IIoT is similar but limited in scope to a company’s manufacturing environment. The things are the equipment in the factory such as robots, machine tools, 3D printers, and test rigs. Electronic devices connected to a communications network will generate Big Data to monitor real-time performance. Analysis of the data will improve activities and decision making. For example, the risk of machine breakdown will be reduced by scheduling preventive maintenance based on real-time data. Robots will learn new tasks while working. Machine settings for the next product will be simulated before the physical changeover, reducing setup time.
Current situation: US, Europe
Industry 4.0 may look futuristic, but practical progress is being made in Europe and the U.S. Since April 2015, activities in Germany have been coordinated by Plattform Industrie 4.0, led by the Federal Minister for Economic Affairs and Energy, the Federal Minister of Education and Research, and representatives of business, science, and labor unions. The goal is to secure and expand Germany’s position in the manufacturing industry.

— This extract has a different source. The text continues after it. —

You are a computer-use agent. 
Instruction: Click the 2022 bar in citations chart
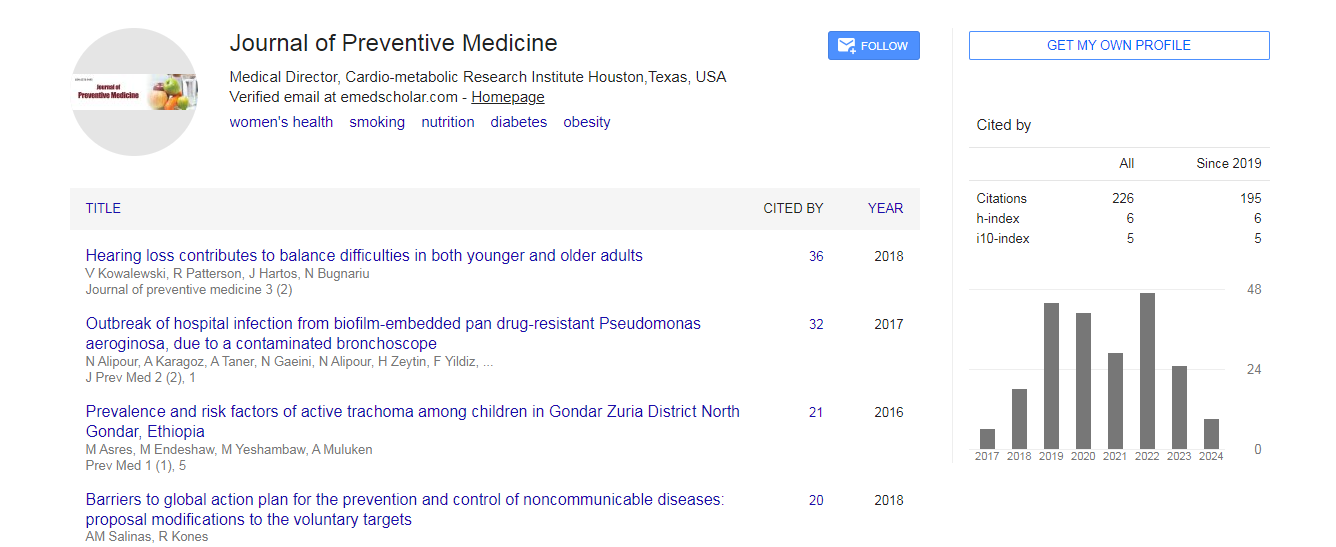coord(1147,370)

More than 500 funded Industrie 4.0 projects have launched. Among the results are the Reference Architecture Model Industrie 4.0 (RAMI 4.0), which is on its way to being international standard IEC PAS 63088:2017. A 68-page report, “Shaping the Digital Transformation Within Companies,” gives examples and recommendations for action regarding training.

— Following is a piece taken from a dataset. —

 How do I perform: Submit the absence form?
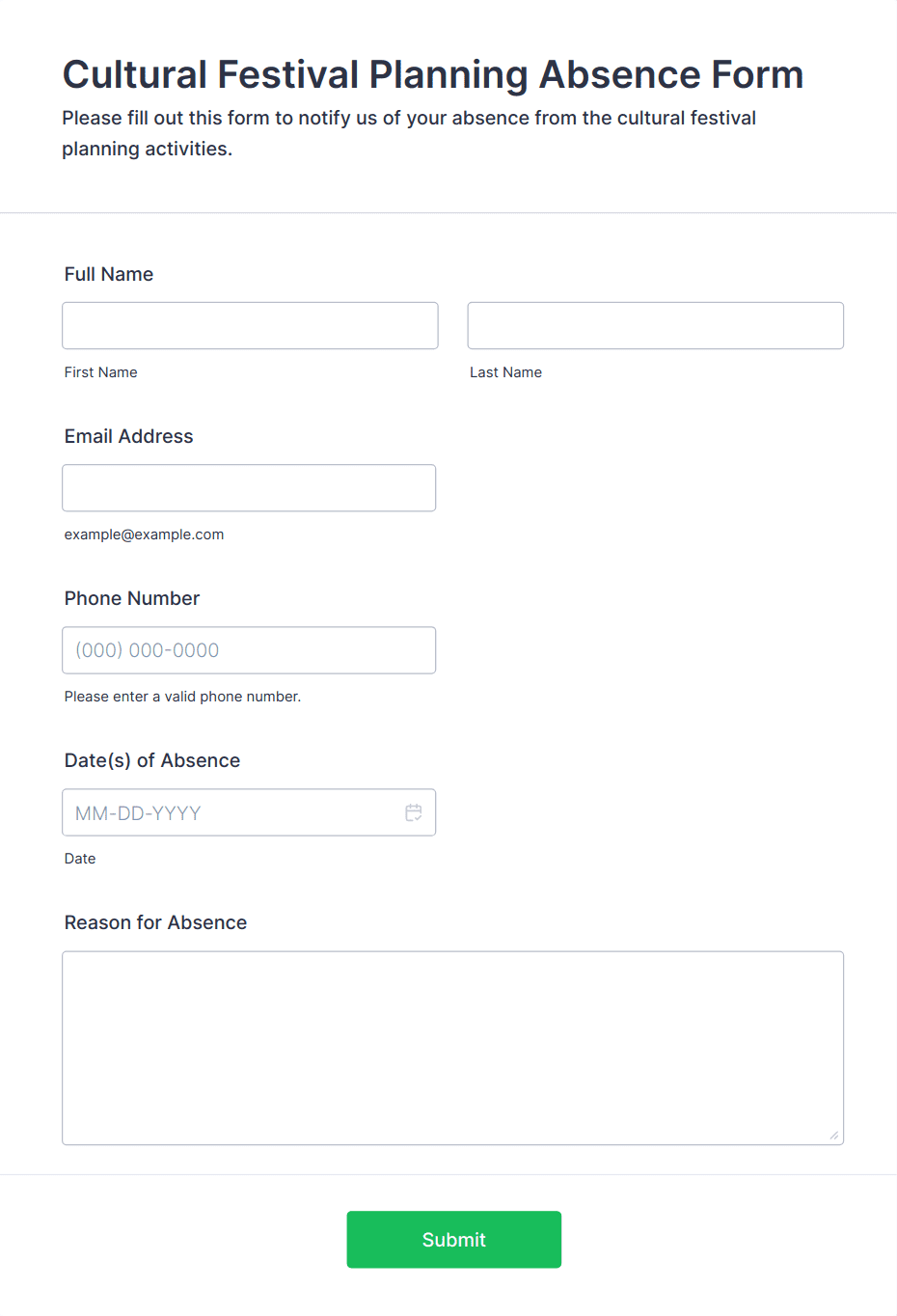coord(454,1239)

The U.S. doesn’t have a single organization driving Industry 4.0. The National Association of Manufacturers aims to be a leader in providing best practices, data, and insights on what it calls Manufacturing 4.0. It identified five critical issues for 2018/2019: factories of the future; Manufacturing 4.0 sustainability; transformative technologies in manufacturing; next-generation manufacturing leadership and the changing workforce; and M4.0 cultures: collaborative, innovative, and integrated.
The Digital Capability Center at Manufacturing USA’s Digital Manufacturing and Design Innovation Institute (DMDII) in Chicago, Illinois, gives organizations an opportunity to explore Industry 4.0. DMDII is one of Manufacturing USA’s 14 manufacturing innovation institutes.
In 2017, the National Electrical Manufacturers Association (NEMA) announced the IoT as one of its strategic initiatives for 2018. And, the Industrial Internet Consortium (IIC) in Needham, Massachusetts, formed in 2014 to deliver a trustworthy IIoT in which the world’s systems and devices are securely connected and controlled to deliver transformational outcomes. IIC founders include AT&T, Cisco, General Electric, IBM, and Intel. It’s run as a program under the Object Management Group Inc., an international, not-for-profit technology standards consortium.
There may be concern about duplication of effort among these activities in different countries, leading to conflicting proposals or standards. However, groups are collaborating to make sure that doesn’t happen. Since 2016, Plattform Industrie 4.0 has agreed to cooperate with similar groups in France, Japan, Australia, Italy, and the Netherlands. And then, in February 2018, the IIC and Plattform Industrie 4.0 published the joint whitepaper “Architecture Alignment and Interoperability,” addressing alignment between the IIRA and RAMI 4.0 reference architectures. The white paper showed the complementary nature of the two architectures and the need to continue to ensure interoperability.
In September 2018, Plattform Industrie 4.0, Manufacturing USA, IIC, and NEMA coordinated to hold a one-day “Solutions Theater – Industrie 4.0 Meets the Industrial Internet of Things” event at Hannover Messe USA, a co-located show within IMTS 2018, the International Manufacturing Technology Show.